Natural leaders use a combination of life experiences and core values to create their leadership “instincts.”

Where do Leadership Instincts Come From?

We often refer to highly effective leaders, especially those with less experience or background, as having great leadership instincts. In our estimation, they seem to know things we wouldn’t expect them to know. More importantly, these people land on a good or right answer seemingly without much effort. They are instinctively good at leadership, or so we believe. 

Technically speaking, an instinct is an intuitive way of assessing and acting on a situation or problem. Instincts are thought to be baked into the biology, family history, and personality of those who possess them. We are hard-wired to have instincts. We don’t develop or learn them. 

Which is why leadership is not a place where they exist. This is not to say we can’t use instinct as a metaphor and explain the prowess of a given leader as having a hidden clairvoyance that enables them to see things others don’t. Perhaps no better word exists to explain why some leaders inexplicably make quality judgments and decisions quickly and without much effort. 

But, when it comes to leadership, what counts as instinct is actually a very definitive recipe of two ingredients: past life experience and core values. 

Our past life experiences allow us to see what is important in a given situation and what will likely unfold. The more experience we have, the more insight we carry forward when assessing situations, problems, and people. When we’ve seen this movie before and we know how the story ends, then we have a big leg up on those who haven’t. 

But experience alone doesn’t allow leaders to land on so many right conclusions. There needs to be a second ingredient that binds past experience to decision or action. When it comes to leadership, that ingredient is values. 

All the best leaders are value-driven people for a reason. Values enable us to emphasize what is important in any given situation and how to elevate its significance. Decisions steeped in values can never be fully wrong, and the best leaders know that; therefore, they apply them religiously to every judgment and decision they encounter. 

While the rest of us attempt to deconstruct the many facets of a situation or person, great leaders always begin their examination from their core values. This guides them directly to what matters most and how any action is likely to align or impugn those values. 

When leaders combine deep, past experience with core values, something magical happens. They operate from what looks like instinct. They quickly and “instinctively” reach a conclusion without the need to hash out the arguments or explicate much of the data. By applying their values and experience to any situation or problem, they aren’t seeing things others don’t, but rather they focus everyone’s attention on what is an obvious answer.

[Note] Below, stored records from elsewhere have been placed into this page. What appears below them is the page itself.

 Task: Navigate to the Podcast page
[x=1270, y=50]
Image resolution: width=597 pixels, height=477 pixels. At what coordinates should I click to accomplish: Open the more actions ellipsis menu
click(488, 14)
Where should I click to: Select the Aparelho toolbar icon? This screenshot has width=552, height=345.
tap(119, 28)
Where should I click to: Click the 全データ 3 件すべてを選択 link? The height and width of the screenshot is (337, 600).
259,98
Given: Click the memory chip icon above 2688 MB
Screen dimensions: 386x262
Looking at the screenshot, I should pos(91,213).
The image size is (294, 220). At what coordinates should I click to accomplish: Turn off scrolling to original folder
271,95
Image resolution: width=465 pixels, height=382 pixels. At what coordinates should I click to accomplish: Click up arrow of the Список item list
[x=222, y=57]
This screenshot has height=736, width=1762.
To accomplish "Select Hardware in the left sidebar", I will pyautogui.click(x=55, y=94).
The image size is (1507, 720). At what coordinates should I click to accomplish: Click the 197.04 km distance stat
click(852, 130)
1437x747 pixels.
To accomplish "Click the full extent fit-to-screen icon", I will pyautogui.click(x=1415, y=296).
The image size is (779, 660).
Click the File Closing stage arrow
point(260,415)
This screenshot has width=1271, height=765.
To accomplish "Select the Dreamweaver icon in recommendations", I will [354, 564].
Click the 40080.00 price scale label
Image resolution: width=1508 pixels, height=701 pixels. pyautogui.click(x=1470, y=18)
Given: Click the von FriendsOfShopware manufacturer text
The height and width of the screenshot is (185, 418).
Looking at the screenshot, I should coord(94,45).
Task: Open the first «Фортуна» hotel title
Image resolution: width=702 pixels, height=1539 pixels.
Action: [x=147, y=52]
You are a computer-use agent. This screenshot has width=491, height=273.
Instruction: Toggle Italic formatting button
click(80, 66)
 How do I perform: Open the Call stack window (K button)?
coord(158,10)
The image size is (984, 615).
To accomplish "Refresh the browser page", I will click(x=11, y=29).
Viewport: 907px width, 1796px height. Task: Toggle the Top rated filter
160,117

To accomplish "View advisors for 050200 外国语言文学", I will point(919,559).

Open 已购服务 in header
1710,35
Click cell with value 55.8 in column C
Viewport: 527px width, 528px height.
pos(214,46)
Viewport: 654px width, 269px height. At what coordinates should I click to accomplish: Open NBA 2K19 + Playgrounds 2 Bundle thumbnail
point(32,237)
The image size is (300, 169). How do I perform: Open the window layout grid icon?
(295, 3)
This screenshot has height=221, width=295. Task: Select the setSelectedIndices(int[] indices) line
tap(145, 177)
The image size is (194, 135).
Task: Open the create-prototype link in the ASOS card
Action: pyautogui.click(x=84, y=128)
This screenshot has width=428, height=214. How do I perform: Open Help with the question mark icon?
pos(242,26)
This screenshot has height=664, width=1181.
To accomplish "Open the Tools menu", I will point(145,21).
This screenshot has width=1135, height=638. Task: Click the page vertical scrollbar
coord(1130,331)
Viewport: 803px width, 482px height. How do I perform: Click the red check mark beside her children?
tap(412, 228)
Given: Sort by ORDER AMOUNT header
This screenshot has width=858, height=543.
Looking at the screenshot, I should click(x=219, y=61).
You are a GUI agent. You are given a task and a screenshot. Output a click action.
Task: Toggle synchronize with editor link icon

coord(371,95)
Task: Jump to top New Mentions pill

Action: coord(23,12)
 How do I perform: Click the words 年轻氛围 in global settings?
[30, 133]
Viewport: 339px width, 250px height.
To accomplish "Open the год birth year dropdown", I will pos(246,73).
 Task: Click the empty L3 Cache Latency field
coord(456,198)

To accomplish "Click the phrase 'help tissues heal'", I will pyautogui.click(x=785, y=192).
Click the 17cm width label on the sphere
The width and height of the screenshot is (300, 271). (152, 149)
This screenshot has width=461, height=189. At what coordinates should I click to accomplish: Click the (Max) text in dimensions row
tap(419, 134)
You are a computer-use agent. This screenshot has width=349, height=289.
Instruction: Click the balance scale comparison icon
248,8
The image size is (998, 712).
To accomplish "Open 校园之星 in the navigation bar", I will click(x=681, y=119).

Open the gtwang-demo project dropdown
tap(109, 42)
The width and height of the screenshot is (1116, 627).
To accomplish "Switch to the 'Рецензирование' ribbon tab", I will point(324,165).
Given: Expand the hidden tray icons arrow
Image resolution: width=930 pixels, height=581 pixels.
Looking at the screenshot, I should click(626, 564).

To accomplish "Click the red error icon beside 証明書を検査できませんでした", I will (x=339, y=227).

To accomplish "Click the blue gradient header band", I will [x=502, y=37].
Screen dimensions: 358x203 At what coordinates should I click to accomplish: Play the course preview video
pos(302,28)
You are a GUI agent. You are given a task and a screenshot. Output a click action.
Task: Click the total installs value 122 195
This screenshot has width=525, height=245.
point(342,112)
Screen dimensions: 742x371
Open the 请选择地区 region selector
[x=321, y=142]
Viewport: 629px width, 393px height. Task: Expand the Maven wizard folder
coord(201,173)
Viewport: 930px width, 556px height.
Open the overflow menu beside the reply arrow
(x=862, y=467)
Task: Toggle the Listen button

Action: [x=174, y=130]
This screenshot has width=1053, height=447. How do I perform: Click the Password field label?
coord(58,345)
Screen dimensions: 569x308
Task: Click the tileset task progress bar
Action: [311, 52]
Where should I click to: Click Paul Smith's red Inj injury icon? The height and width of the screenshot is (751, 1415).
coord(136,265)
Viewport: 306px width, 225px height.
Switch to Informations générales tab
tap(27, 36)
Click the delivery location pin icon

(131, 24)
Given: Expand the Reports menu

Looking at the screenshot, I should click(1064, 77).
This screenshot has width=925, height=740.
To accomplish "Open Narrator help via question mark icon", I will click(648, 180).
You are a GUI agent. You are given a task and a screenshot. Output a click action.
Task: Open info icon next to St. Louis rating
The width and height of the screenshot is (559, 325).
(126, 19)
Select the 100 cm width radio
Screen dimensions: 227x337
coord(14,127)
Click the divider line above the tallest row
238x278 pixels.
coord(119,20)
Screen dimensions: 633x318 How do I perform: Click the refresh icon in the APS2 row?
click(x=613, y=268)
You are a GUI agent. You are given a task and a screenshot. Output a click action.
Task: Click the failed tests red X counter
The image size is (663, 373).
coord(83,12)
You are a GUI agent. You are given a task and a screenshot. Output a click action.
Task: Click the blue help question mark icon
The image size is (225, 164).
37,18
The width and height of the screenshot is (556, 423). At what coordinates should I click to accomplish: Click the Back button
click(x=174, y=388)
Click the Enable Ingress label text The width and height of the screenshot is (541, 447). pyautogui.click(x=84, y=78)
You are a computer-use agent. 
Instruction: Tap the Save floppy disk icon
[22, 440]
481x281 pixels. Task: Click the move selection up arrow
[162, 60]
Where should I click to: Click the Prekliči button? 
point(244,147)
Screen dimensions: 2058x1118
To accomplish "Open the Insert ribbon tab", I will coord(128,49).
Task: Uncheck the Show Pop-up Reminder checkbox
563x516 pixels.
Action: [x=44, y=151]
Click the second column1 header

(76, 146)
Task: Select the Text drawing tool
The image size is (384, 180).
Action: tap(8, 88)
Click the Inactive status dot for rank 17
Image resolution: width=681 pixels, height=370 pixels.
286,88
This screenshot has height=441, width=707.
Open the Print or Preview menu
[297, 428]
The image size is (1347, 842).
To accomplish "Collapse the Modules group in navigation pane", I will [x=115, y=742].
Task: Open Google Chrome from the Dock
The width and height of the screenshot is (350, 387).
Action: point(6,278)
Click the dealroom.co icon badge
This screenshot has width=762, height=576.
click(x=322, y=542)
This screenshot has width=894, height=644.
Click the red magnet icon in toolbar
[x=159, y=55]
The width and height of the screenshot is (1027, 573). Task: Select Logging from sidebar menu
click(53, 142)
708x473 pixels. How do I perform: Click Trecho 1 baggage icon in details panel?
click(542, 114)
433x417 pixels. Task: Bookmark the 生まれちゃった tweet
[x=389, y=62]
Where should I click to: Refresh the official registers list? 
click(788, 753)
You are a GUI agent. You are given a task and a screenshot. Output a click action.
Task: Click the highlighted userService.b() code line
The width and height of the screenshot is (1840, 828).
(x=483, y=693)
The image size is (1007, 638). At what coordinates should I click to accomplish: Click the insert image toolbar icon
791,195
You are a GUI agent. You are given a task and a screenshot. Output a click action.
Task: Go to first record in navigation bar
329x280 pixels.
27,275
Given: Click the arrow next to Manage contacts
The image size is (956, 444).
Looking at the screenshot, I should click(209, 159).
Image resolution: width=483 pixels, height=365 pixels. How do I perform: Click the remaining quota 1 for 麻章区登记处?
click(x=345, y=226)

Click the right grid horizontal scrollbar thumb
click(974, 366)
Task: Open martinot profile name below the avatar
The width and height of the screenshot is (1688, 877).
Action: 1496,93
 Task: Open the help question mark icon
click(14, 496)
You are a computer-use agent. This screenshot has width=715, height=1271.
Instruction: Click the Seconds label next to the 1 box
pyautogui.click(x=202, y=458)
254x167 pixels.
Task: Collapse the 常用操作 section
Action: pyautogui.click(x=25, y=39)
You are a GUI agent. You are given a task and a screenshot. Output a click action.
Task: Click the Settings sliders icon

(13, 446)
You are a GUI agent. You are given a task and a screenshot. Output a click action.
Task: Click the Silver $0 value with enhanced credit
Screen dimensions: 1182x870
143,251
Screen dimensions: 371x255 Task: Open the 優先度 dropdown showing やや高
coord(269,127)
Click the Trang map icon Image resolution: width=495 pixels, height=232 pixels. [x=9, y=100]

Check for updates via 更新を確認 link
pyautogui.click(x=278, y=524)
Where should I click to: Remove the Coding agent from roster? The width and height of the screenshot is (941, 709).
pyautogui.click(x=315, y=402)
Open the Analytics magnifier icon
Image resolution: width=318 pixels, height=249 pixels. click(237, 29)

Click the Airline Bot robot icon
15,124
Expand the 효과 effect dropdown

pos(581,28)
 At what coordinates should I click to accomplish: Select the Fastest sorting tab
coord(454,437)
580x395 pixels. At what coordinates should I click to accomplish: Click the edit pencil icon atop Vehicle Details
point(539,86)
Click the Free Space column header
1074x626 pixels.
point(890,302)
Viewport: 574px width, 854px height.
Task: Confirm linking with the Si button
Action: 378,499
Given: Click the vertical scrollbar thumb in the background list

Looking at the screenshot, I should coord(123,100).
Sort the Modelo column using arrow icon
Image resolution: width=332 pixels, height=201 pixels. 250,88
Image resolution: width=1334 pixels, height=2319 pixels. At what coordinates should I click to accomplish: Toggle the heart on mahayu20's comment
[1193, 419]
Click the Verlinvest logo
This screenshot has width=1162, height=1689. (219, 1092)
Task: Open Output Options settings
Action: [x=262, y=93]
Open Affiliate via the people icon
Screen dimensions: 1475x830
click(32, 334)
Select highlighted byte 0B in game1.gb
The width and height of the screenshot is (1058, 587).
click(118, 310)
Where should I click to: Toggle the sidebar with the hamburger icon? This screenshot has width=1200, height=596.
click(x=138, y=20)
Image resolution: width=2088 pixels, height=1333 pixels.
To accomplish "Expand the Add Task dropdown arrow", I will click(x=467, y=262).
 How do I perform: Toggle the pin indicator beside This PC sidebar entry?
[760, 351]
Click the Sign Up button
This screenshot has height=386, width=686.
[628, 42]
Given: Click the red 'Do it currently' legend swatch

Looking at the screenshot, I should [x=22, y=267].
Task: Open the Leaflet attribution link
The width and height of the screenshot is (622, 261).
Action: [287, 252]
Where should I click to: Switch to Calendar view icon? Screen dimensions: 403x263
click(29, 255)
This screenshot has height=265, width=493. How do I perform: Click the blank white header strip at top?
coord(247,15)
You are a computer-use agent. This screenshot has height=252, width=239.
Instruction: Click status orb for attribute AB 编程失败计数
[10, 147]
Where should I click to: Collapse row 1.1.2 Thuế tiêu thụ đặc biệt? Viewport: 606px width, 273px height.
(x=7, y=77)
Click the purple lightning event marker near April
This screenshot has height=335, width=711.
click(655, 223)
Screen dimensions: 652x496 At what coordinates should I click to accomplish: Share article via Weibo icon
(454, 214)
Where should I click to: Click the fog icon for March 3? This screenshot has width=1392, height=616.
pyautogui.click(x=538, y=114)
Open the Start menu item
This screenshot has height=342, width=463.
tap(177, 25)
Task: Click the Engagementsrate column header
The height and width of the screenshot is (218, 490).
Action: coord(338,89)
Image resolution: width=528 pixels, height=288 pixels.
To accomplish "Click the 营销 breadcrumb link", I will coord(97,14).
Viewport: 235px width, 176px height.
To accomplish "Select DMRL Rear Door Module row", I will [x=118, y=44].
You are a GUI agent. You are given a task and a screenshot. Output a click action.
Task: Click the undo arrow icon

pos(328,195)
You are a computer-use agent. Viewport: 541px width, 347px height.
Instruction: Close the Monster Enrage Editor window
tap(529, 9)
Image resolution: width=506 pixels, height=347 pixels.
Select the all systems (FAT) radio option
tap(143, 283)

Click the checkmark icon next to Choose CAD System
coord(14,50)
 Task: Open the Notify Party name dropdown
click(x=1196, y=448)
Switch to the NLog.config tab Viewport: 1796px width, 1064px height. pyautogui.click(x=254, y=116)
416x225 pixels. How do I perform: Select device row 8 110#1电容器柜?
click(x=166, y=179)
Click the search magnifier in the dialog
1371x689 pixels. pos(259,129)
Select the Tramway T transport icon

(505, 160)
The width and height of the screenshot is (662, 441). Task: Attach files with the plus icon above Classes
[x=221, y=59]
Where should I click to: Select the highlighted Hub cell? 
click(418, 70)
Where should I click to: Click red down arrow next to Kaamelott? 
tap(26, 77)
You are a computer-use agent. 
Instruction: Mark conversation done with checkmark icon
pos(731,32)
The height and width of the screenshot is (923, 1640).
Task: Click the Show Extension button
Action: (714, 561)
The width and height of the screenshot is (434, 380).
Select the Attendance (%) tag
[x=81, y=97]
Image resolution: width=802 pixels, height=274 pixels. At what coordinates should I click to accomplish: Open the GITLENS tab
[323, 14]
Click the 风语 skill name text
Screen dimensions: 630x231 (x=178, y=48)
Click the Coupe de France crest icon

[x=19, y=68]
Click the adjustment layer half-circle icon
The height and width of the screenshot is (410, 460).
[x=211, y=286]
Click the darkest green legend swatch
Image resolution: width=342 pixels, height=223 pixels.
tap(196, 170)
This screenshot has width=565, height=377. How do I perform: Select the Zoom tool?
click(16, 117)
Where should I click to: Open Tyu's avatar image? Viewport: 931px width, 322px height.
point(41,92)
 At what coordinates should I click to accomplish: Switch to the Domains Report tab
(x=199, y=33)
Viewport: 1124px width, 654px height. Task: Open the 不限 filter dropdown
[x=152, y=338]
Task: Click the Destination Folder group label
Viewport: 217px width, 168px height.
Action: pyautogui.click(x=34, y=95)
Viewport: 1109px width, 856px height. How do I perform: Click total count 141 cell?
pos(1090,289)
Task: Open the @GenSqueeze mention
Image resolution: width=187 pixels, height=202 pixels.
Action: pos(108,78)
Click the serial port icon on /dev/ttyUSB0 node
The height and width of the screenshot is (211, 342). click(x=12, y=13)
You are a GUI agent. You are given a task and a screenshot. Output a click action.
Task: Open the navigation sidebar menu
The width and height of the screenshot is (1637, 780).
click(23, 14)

Much of this process is done subconsciously, of course, hence the metaphor of “instinct” to explain what is not easily understood. Leaders who want to improve their leadership instincts only need to spend the time to know what they value and then gain more meaningful experiences to give them an edge in seeing what is possible and likely.

While the latter can take a lifetime, the best leaders constantly search for experiences from which to learn. Neither activity is instinctive and never will be.